Records for locating described items:
--------

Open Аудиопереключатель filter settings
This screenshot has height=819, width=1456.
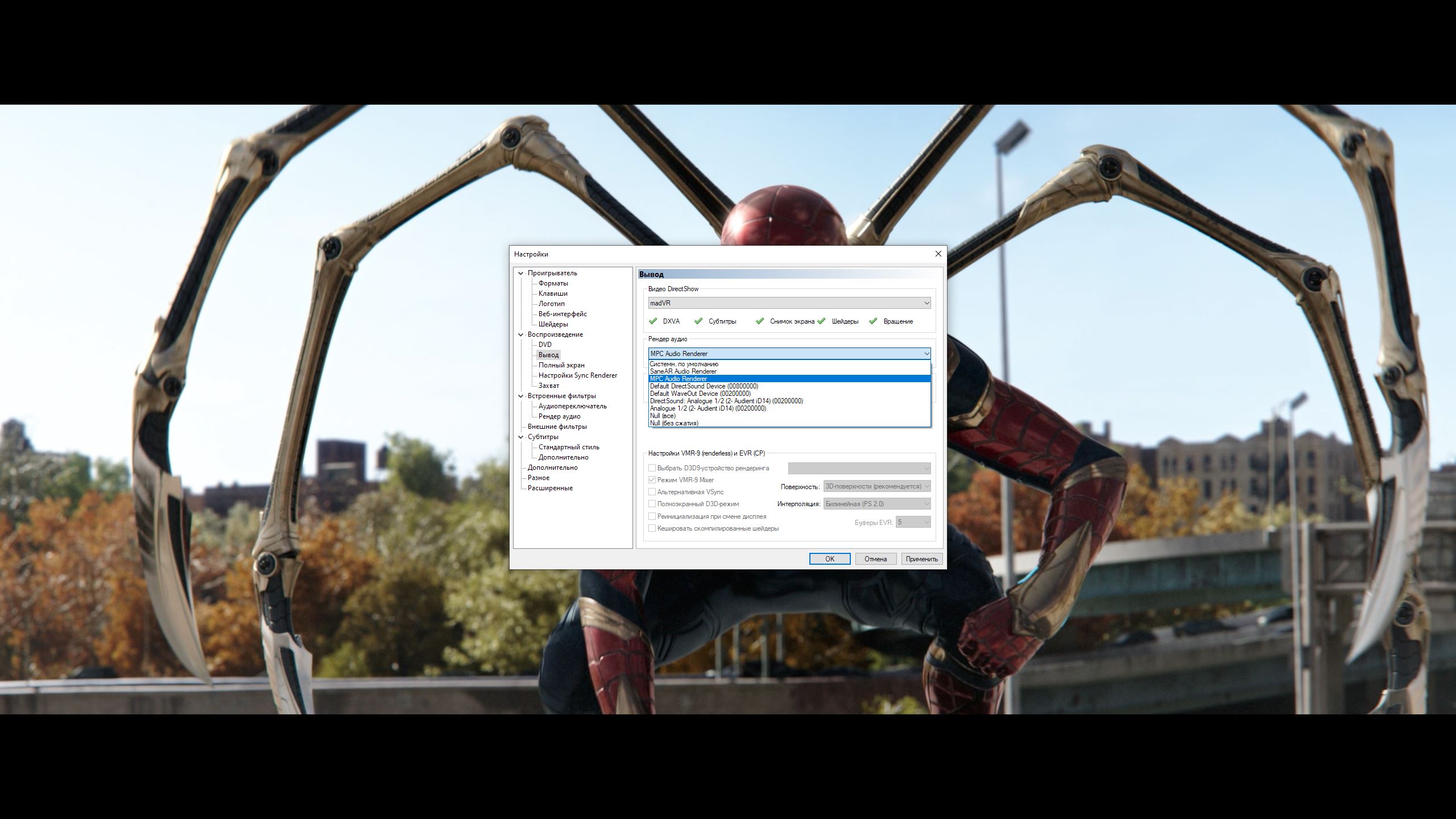(x=572, y=406)
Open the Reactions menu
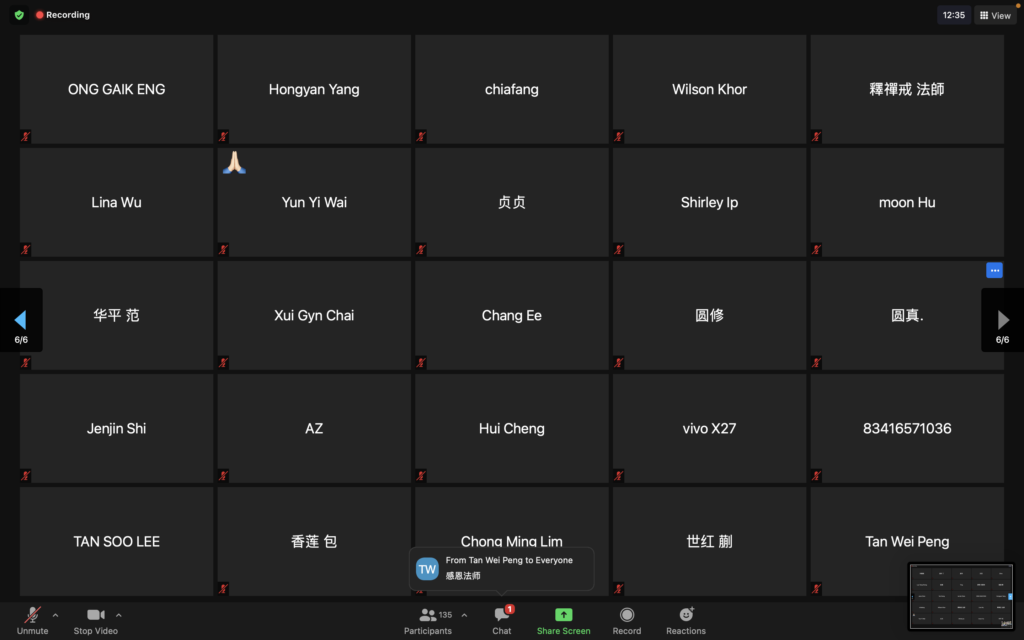Viewport: 1024px width, 640px height. click(x=686, y=620)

--------

Work to do> Format the lines of these records as a Markdown table with two columns, "Number" and "Entry," where each row holds a line's number and its text. Skip blank lines and leave the pictures out.

The answer>
| Number | Entry |
|---|---|
| 1 | Open Аудиопереключатель filter settings |
| 2 | This screenshot has height=819, width=1456. |
| 3 | (x=572, y=406) |
| 4 | Open the Reactions menu |
| 5 | Viewport: 1024px width, 640px height. click(x=686, y=620) |